AGRICULTURA ORGÂNICA NA REGIÃO CENTRO-OESTE DO BRASIL
caracterização a partir do Censo Agropecuário 2017
Resumo
A preocupação com a saúde, a segurança alimentar, a redução dos impactos ambientais e a sustentabilidade destacam a agricultura orgânica como uma alternativa à agricultura convencional. Além disso, possui bases sociais, econômicas e ambientais. O objetivo deste artigo é analisar qual é o perfil dos estabelecimentos agropecuários e produtores da agricultura orgânica na Região Centro-Oeste do Brasil, segundo dos dados do Censo Agropecuário 2017. A pesquisa de abordagem quantitativa, consistiu na revisão sistemática sobre a agricultura orgânica, a partir dos dados coletados no Censo Agropecuário 2017 do Instituto Brasileiro de Geografia e Estatística (IBGE).

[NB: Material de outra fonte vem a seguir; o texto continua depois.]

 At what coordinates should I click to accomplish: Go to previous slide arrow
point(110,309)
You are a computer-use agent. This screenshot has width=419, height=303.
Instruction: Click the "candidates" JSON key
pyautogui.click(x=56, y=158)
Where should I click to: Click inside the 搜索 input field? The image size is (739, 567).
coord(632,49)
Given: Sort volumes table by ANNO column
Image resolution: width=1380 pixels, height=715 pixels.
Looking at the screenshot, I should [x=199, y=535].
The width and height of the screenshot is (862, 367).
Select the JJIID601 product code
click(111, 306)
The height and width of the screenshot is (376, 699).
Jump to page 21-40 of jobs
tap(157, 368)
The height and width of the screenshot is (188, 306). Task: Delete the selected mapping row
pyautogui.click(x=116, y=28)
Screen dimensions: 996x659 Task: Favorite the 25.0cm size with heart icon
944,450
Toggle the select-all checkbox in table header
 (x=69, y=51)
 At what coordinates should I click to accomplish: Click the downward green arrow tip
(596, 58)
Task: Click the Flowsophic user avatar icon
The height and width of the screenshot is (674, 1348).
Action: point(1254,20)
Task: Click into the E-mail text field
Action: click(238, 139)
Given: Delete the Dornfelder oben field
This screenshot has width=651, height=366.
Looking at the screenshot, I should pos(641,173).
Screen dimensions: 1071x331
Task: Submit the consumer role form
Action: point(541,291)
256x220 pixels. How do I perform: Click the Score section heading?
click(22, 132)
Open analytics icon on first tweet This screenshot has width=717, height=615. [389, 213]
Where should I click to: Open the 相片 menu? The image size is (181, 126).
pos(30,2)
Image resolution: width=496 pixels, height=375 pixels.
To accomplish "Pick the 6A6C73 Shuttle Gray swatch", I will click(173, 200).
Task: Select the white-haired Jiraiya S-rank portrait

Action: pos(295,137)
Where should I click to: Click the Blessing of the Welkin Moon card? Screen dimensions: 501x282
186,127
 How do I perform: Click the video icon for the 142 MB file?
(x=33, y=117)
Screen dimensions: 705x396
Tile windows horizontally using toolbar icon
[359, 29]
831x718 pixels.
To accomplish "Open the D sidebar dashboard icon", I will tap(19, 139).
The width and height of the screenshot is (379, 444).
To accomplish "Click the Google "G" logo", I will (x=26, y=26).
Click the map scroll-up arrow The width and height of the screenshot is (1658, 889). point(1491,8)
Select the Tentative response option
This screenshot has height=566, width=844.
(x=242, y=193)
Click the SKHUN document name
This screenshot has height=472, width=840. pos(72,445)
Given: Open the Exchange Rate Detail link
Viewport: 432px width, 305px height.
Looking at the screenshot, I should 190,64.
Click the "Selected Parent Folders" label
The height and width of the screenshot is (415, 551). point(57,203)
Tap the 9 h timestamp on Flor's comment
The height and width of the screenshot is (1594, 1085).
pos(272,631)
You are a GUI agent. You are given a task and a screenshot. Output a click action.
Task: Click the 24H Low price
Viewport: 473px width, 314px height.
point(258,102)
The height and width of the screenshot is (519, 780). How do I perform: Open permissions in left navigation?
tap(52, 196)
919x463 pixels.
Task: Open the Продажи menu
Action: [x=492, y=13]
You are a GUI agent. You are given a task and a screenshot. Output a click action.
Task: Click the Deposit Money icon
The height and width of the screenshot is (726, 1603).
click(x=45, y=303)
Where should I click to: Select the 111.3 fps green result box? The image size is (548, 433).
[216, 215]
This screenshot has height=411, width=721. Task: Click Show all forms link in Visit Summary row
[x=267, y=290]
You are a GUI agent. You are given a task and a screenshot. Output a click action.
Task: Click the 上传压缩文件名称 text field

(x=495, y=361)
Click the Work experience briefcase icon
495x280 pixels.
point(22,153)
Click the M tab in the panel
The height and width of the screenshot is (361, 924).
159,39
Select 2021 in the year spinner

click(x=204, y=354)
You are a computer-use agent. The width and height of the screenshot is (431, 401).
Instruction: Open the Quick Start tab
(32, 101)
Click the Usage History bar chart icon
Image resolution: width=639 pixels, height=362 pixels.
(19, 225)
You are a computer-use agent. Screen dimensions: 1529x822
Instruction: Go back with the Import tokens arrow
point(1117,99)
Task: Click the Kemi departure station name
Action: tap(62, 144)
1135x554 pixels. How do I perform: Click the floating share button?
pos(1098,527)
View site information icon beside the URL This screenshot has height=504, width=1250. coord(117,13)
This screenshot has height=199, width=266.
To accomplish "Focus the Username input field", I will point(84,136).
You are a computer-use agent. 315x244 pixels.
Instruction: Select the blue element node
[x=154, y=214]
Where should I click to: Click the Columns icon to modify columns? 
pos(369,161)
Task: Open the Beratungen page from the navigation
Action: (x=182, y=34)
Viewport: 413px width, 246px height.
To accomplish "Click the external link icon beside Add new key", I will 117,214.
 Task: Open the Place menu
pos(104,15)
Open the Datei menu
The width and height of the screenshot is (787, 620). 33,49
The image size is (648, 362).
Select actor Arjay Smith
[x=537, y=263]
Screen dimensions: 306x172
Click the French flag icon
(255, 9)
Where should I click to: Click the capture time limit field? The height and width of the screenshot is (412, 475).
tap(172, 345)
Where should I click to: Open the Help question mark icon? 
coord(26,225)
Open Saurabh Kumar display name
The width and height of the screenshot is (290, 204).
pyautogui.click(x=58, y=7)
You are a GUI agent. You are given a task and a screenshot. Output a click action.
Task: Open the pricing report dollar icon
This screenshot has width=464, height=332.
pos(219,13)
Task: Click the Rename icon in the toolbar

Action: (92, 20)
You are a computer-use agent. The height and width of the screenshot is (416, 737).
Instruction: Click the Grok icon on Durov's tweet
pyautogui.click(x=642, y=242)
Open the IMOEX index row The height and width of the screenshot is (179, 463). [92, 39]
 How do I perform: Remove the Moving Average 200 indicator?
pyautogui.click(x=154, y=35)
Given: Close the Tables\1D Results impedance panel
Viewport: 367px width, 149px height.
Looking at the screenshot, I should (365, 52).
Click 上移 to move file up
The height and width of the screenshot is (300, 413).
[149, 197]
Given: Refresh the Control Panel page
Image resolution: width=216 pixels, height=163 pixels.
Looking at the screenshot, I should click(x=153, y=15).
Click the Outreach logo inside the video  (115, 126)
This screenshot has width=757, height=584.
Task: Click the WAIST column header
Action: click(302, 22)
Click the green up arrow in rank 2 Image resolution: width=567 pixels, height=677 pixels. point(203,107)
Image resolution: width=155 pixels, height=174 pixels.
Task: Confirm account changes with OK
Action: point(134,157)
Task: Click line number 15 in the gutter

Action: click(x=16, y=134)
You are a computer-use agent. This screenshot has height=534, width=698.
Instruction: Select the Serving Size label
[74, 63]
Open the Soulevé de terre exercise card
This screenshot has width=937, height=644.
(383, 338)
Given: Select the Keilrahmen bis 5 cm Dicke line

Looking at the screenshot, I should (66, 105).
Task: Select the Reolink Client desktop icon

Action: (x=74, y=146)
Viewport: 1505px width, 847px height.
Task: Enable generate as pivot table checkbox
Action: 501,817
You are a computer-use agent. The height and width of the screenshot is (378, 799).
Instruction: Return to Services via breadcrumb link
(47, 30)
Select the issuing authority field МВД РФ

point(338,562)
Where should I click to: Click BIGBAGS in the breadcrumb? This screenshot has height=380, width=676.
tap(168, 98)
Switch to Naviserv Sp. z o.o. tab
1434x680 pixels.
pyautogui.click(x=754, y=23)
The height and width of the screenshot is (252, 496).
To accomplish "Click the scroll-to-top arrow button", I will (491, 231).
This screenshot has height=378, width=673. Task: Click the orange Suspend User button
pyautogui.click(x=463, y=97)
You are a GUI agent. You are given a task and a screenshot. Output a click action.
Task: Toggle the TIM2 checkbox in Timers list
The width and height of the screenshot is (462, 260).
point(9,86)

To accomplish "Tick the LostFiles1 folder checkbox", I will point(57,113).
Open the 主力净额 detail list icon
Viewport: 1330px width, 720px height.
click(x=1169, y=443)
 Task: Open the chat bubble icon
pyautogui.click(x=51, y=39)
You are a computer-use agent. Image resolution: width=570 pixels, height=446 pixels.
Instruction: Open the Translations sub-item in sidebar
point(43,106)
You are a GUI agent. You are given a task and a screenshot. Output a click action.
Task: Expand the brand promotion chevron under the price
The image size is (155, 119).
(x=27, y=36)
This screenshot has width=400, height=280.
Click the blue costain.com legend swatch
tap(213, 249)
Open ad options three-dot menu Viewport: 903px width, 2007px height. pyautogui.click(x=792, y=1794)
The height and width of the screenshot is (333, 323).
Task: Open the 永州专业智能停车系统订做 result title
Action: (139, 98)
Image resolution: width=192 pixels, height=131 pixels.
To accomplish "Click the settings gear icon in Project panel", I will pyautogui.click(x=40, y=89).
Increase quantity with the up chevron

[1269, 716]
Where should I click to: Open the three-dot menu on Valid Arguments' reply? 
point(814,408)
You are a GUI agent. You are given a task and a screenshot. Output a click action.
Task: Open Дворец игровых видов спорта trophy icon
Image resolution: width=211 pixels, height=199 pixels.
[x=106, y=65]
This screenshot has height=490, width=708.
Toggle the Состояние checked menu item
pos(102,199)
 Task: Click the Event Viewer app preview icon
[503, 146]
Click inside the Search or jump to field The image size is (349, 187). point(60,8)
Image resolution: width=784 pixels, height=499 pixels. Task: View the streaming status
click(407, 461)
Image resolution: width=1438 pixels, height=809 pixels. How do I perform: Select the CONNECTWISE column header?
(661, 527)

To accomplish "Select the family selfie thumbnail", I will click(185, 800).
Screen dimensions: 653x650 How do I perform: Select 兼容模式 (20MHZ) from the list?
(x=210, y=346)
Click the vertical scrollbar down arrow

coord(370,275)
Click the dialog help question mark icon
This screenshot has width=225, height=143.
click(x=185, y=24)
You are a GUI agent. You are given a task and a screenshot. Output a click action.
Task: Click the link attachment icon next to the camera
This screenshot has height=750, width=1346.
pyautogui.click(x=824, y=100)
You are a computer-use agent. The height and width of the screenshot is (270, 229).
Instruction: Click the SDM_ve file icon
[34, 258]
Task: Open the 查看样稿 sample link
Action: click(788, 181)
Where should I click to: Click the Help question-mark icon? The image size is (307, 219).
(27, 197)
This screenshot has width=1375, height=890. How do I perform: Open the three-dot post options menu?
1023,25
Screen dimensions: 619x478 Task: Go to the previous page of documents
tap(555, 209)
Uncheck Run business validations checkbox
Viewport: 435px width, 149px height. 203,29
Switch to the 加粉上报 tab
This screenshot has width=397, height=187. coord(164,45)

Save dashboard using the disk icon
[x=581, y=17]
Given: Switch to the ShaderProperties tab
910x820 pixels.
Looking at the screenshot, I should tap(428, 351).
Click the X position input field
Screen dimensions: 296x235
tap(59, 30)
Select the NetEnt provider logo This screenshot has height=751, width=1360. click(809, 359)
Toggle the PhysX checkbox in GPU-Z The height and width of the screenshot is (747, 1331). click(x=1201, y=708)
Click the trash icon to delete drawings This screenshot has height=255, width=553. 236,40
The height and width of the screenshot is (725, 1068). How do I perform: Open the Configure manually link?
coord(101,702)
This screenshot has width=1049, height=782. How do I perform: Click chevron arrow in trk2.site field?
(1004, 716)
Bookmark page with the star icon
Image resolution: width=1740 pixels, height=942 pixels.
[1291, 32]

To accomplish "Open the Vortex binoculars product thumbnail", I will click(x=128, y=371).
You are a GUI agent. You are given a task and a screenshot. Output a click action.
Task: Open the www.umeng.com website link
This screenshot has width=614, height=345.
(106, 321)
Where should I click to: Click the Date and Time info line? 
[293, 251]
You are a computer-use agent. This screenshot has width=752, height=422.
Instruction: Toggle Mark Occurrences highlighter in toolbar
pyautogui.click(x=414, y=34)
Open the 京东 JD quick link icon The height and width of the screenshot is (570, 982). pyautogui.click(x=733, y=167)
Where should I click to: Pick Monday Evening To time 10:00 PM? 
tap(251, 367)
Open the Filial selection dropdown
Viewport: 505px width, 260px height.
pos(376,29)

Conclui-se que 6.826 estabelecimentos orgânicos no Centro-Oeste correspondem a 10,55% do total nacional, predominantes com área total de 10 até 50 hectares, são maior parte proprietários da terra, pertencem a agricultura familiar classificados no grupo do Pronaf B, recebem pouca orientação técnica, sendo a principal fonte de orientação técnica o Governo e não são associados a nenhuma entidade de classe. A maioria dos produtores orgânicos são homens, com idade entre 55 a 65 anos e da cor/raça branca. Esse perfil requer maior atenção das políticas públicas do Governo, visto que são essenciais para o desenvolvimento e expansão da agricultura orgânica na região Centro-Oeste.